【平成9年7月17日(大阪地方裁判所 平成6年(ワ)1130号・平成5年(ワ)12306号)】

【要旨】
 専用コントローラーがゲーム機に適合することを示す用途表示としての態様に該当する場合は商標的使用に該当しないとしつつも,被告による使用態様が用途表示とはいえないとの判断がされた。

【キーワード】
用途表示,商標的使用態様

【判旨】

 右表示中の「NEO」は,「NEO・GEO」を意味するものであるところ(証人橋口貞男),被告製品が本件ゲーム機本体を対象機種とするものであることからすれば,本件ゲーム機本体に適合するものであることを示す用途表示としての態様で「NEO・GEO」の表示を使用することは許されると解する余地があるとしても,被告による「ファイティングスティックNEO(Fighting Stick NEO)」及び「ファイティングスティックNEOII(Fighting Stick NEOII)」という表示の使用態様は,前記の別紙商品表示目録(一)ないし(四)記載のとおりであり,その使用態様に照らせば,到底用途表示ということはできず,「NEO」という部分を含めた全体が一体として被告製品の商品主体を表示する機能を有するものといわなければならない。

【検討】

 NEO・GEO事件・第一審では,専用コントローラーがゲーム機に適合することを示す用途表示としての態様に該当する場合は商標的使用に該当しないとしつつも,被告による使用態様が用途表示とはいえないとの判断がされた。
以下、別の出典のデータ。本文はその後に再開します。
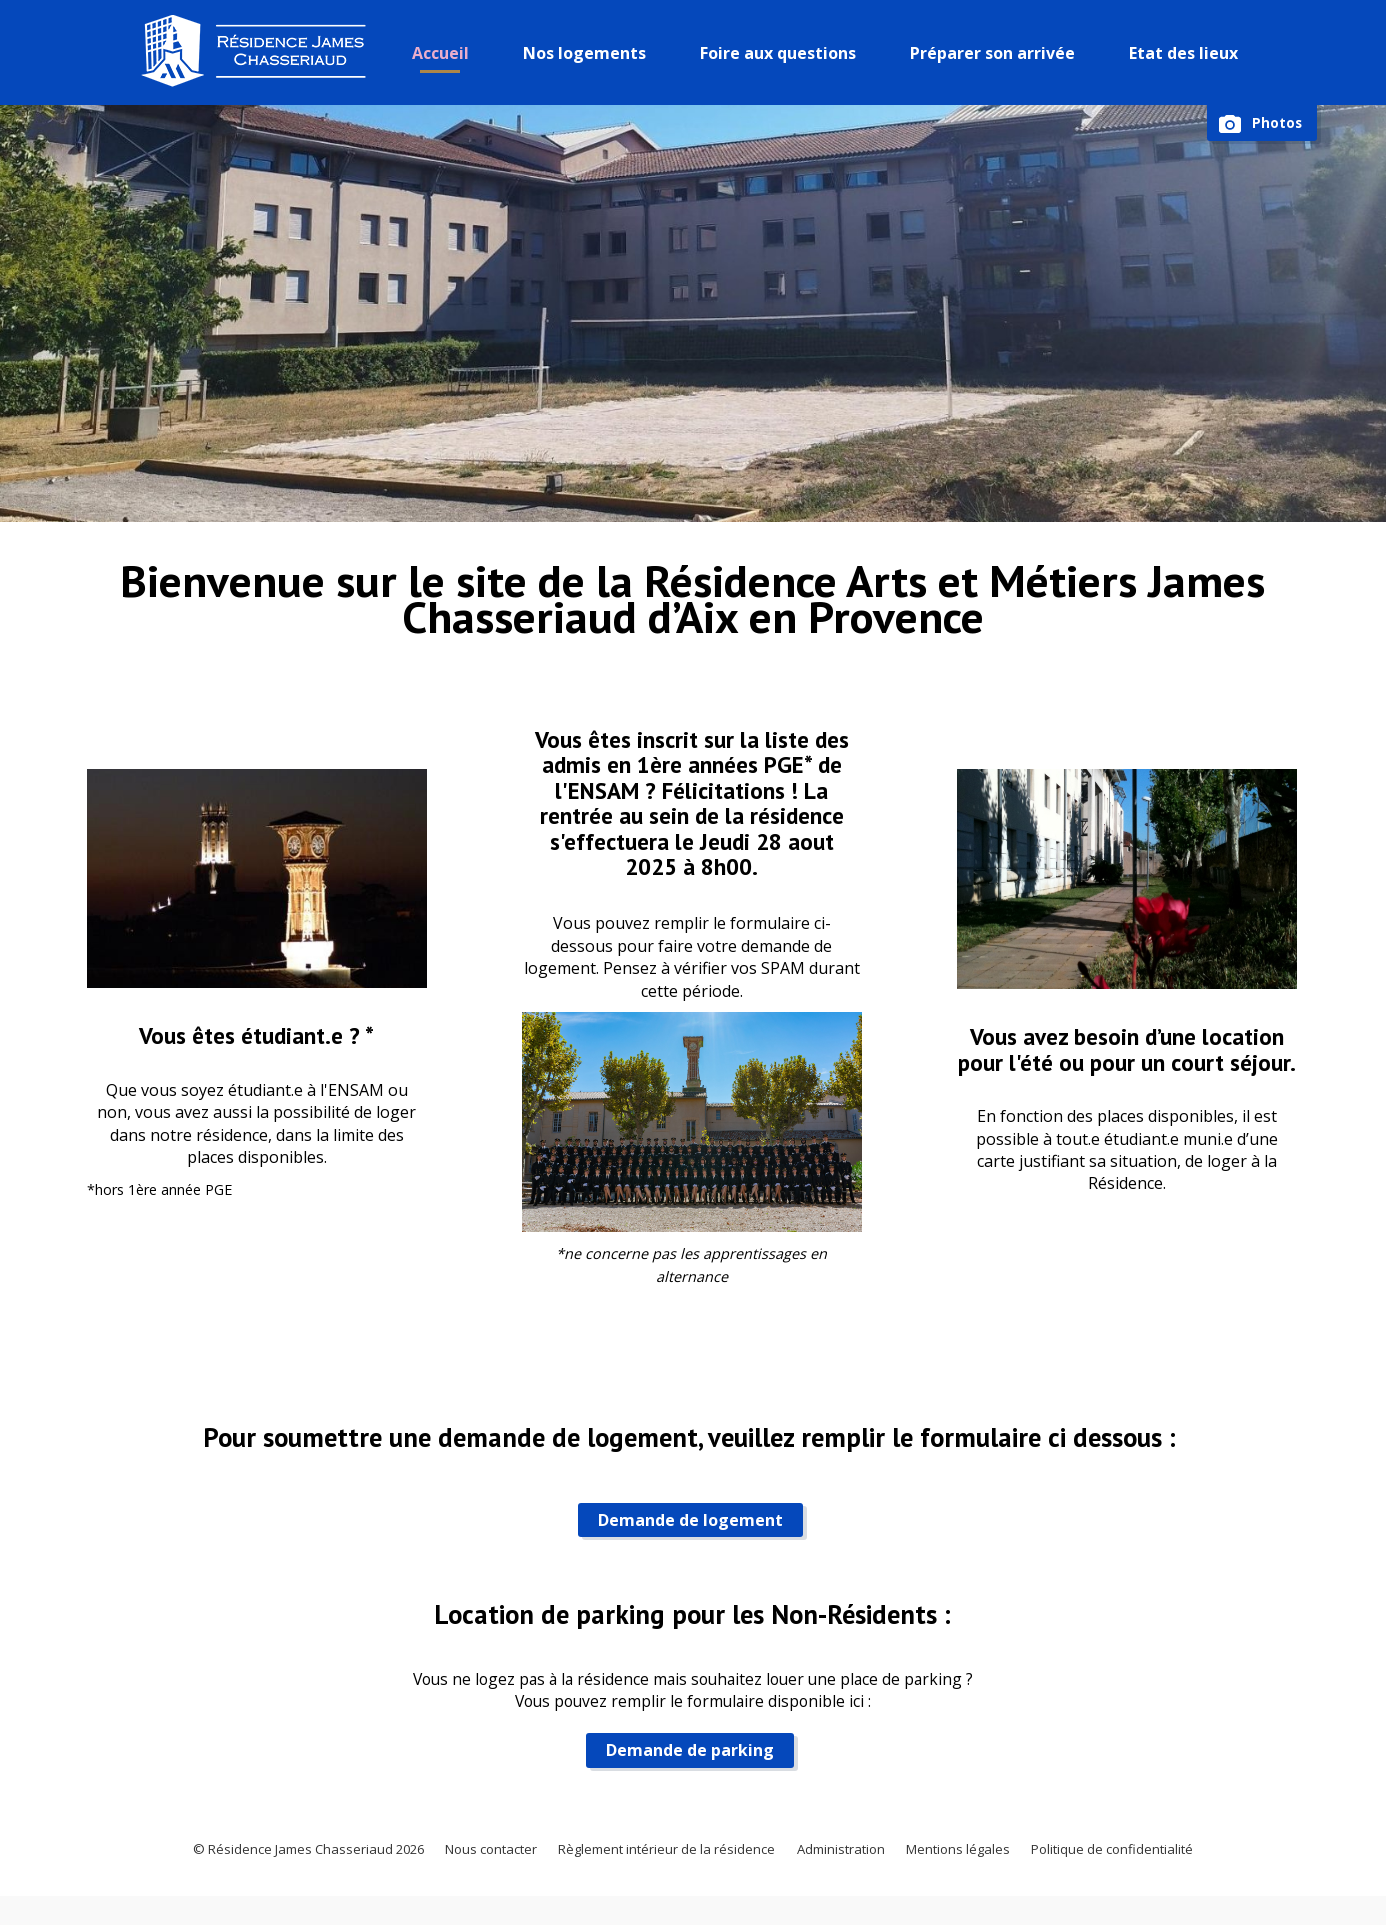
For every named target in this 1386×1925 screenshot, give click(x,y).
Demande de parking (683, 1763)
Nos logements (588, 53)
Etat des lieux (1187, 53)
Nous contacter (471, 1870)
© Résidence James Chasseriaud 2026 (272, 1870)
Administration (852, 1870)
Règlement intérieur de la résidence (663, 1870)
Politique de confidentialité (1149, 1870)
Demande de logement (682, 1529)
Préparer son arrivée (996, 53)
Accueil (444, 53)
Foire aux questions (782, 53)
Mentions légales (981, 1870)
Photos (1275, 123)
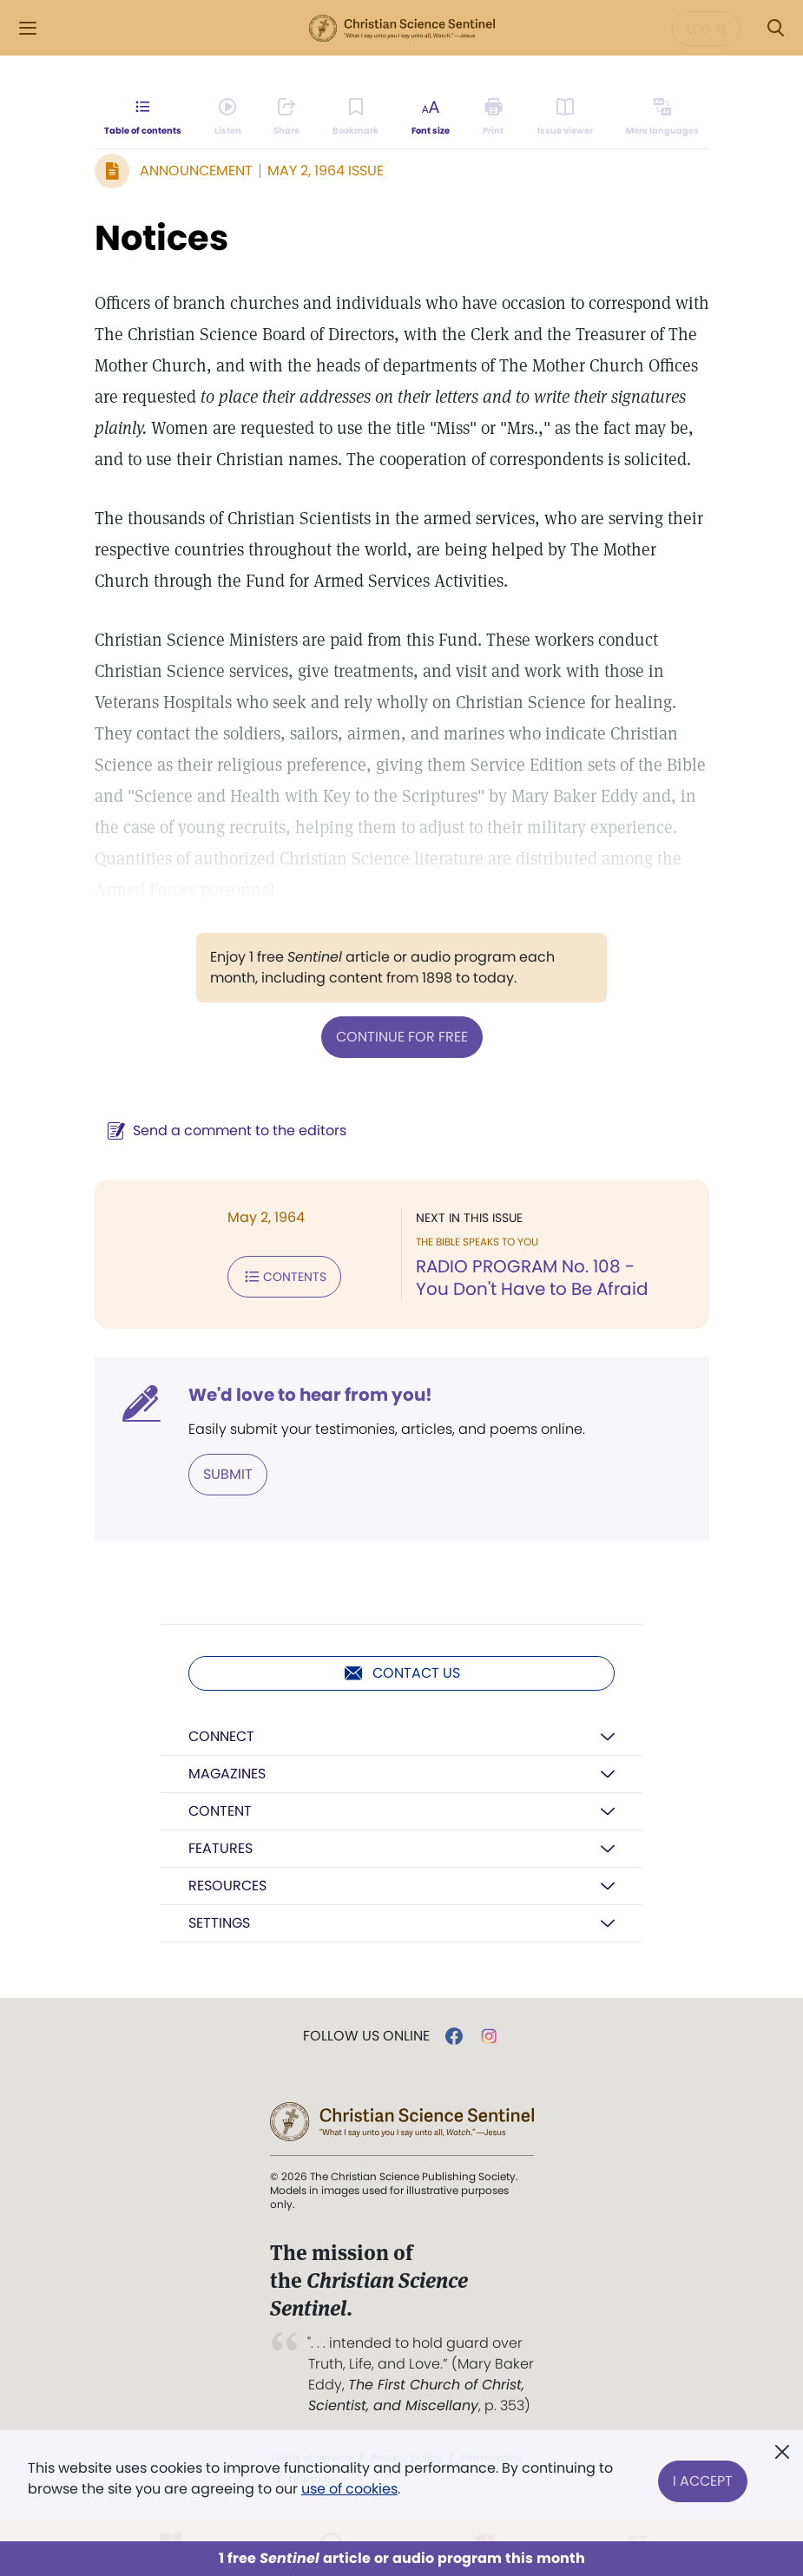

控訴審(大阪高判平成10年12月21日知財集30・4・981)もかかる判断を維持している。

 同じく用途表示に関する裁判例として,東京地判平成16.6.23判時1872号109頁〔ブラザー事件・第一審〕では,機器類と消耗品との適合関係が限定される場合に,商品の外箱等に適合機種を表示することが通常行われていることや,消費者保護のために適合機種を表示することが不可欠であることを理由に,用途表示であることが肯定されている。また,①「For」や「用」の表示から消耗品の用途と理解できたこと,②「対応表」や「取付け方法」の表示があったこと,③消耗品の製造者又は販売者を示すものと認識し得る表示があったことといった各表示に基づく使用態様を理由に,用途表示であることが肯定されている。
なお,ブラザー事件・第一審の控訴審(東京高判平成17.1.13平成16(ネ)3751)もかかる判断を維持している。

 このように,NEO・GEO事件・第一審及びブラザー事件・第一審は,いずれも,何らかの用途を表示するものであれば,一律に用途表示であるとして商標的使用態様に該当しないとはしておらず,適合関係を示すものでなければ用途表示に該当せず,また,用途表示に該当するかどうかを使用態様に基づいて判断している点で共通している。

 これらの裁判例は,用途表示に関する商標的使用態様の考え方について,実務上,参考になるものと考えられる。